Generating electricity from hydrogen is not a new topic. The first scientific articles about the hydrogen economy began to appear in Poland in the 1990s, and in the world a few years earlier. However, as the development of the hydrogen economy is closely related to the development of renewable energy sources, it has become a top topic in recent years – as the struggle to decarbonize world economies has accelerated. This is because when energy management is based on renewable energy sources, a way to store and stabilize the electricity supply is needed. This is where hydrogen comes in handy. We are currently waiting for the development of technology in the field of fuel cells that will allow us to generate electricity from stored hydrogen. There are centers in Poland that are involved in the production of such cells. So there is a chance that Poland will find itself in the group of global producers and suppliers of new hydrogen technologies.
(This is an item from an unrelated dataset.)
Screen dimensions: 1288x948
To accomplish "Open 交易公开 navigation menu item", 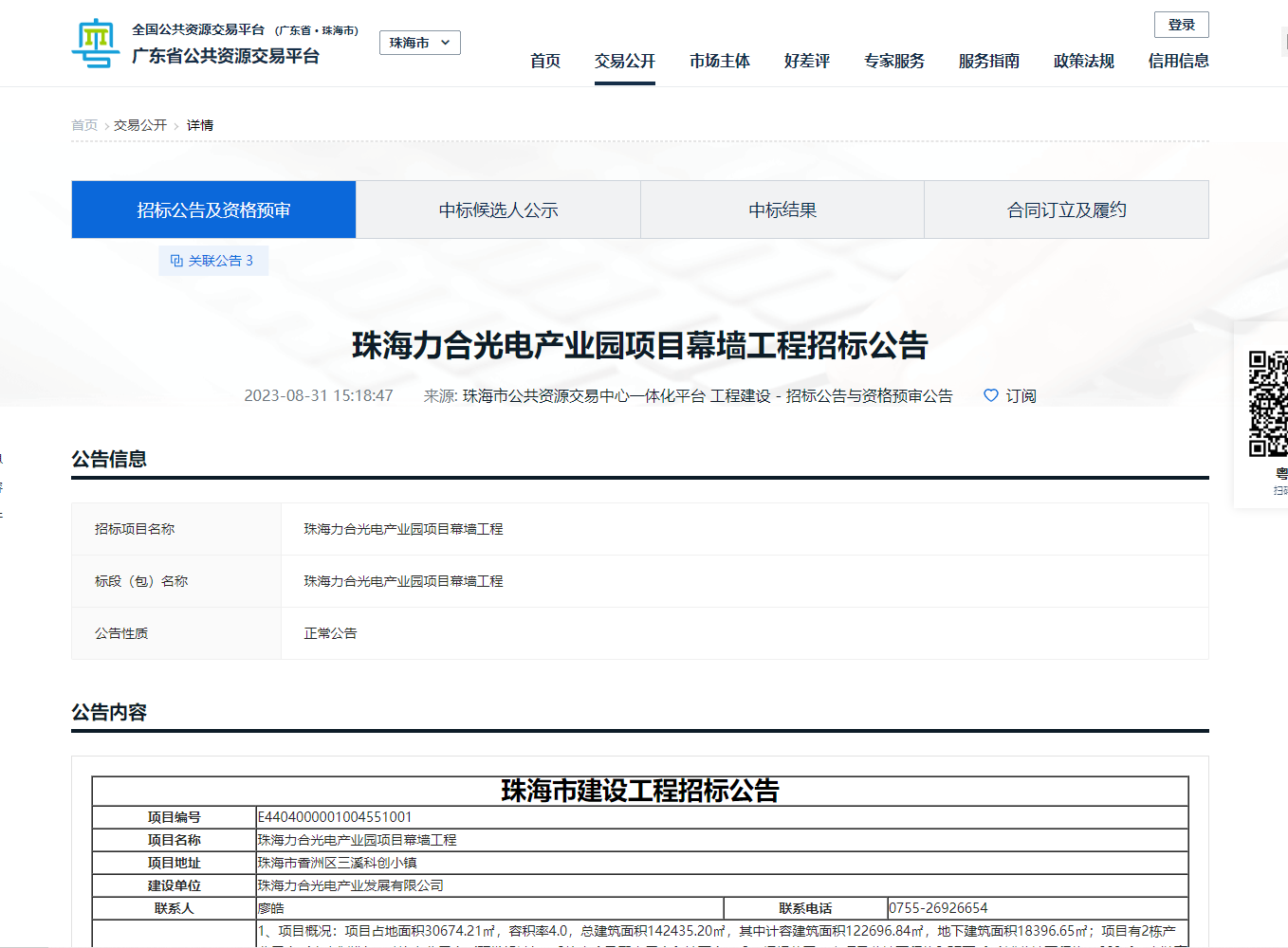I will click(625, 61).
“The hydrogen economy is developing in the context of decarbonization and achieving climate neutrality. We need a molecular carrier to replace fossil sources as a permanent source of electricity. Now gas is starting to play such a role – as a fuel with fewer emissions than coal, but it is a temporary situation. From now on, hydrogen should be used in parallel to gas, and after 2040 this gas should be replaced,” Magdalena Maj, a senior analyst of the energy and climate team at the Polish Economic Institute (PIE), told eNewsroom.
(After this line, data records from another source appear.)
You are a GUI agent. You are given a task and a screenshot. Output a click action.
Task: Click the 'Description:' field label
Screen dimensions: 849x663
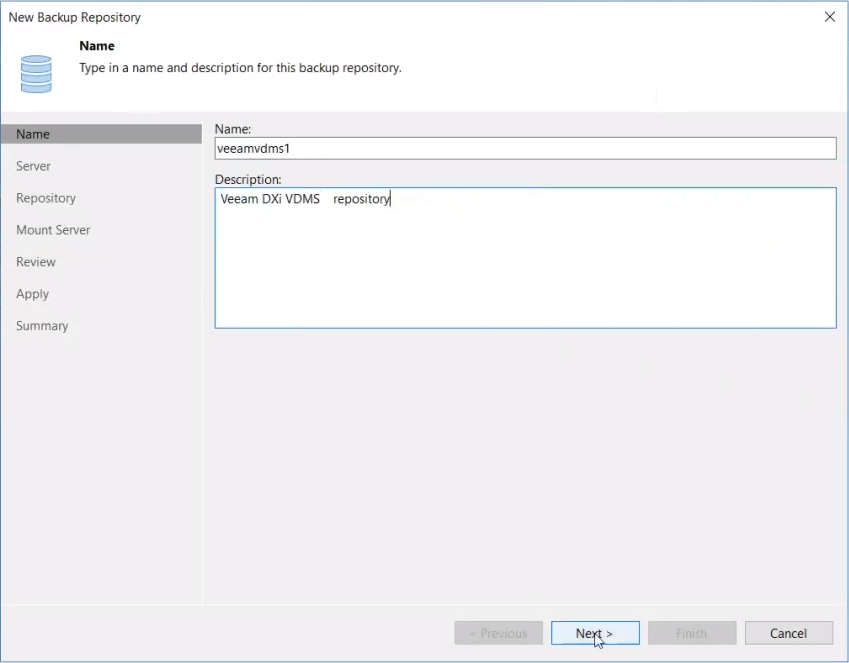coord(248,179)
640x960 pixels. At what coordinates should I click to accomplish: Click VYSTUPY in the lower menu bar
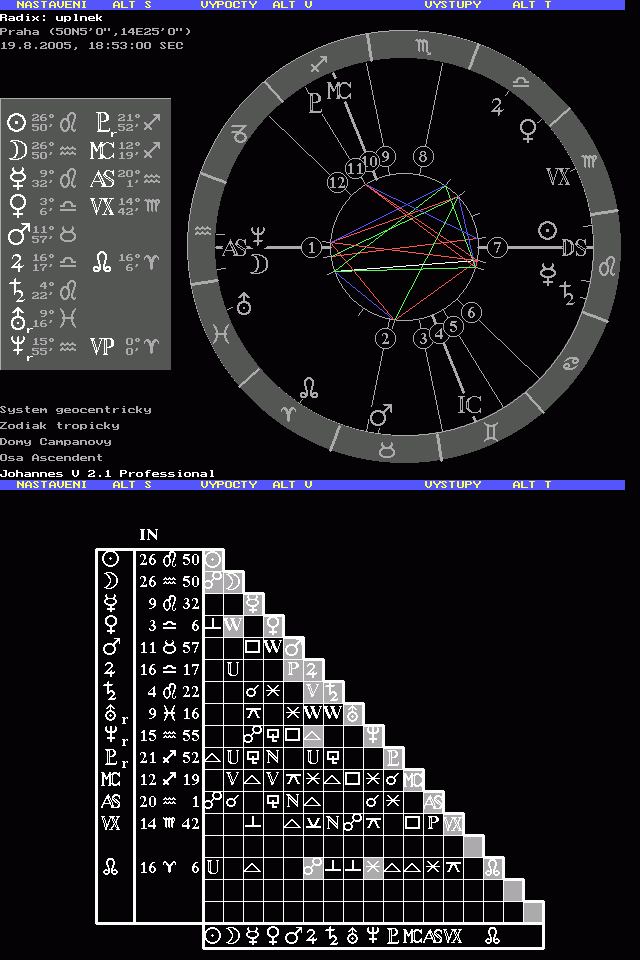point(452,485)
“Investments related to the development of gas networks are therefore not unjustified. After appropriate adaptation, they can also be used to transport hydrogen. More and more countries plan to base their energy economy on hydrogen. Japan developed its hydrogen strategy at the end of 2017. Although it originally assumed the use of high-emission hydrogen, it is now moving towards green solutions. The hydrogen strategy has also been published by many other countries – both within the EU and outside Europe. The hydrogen economy may therefore become the future of the global energy sector,” Magdalena Maj predicts.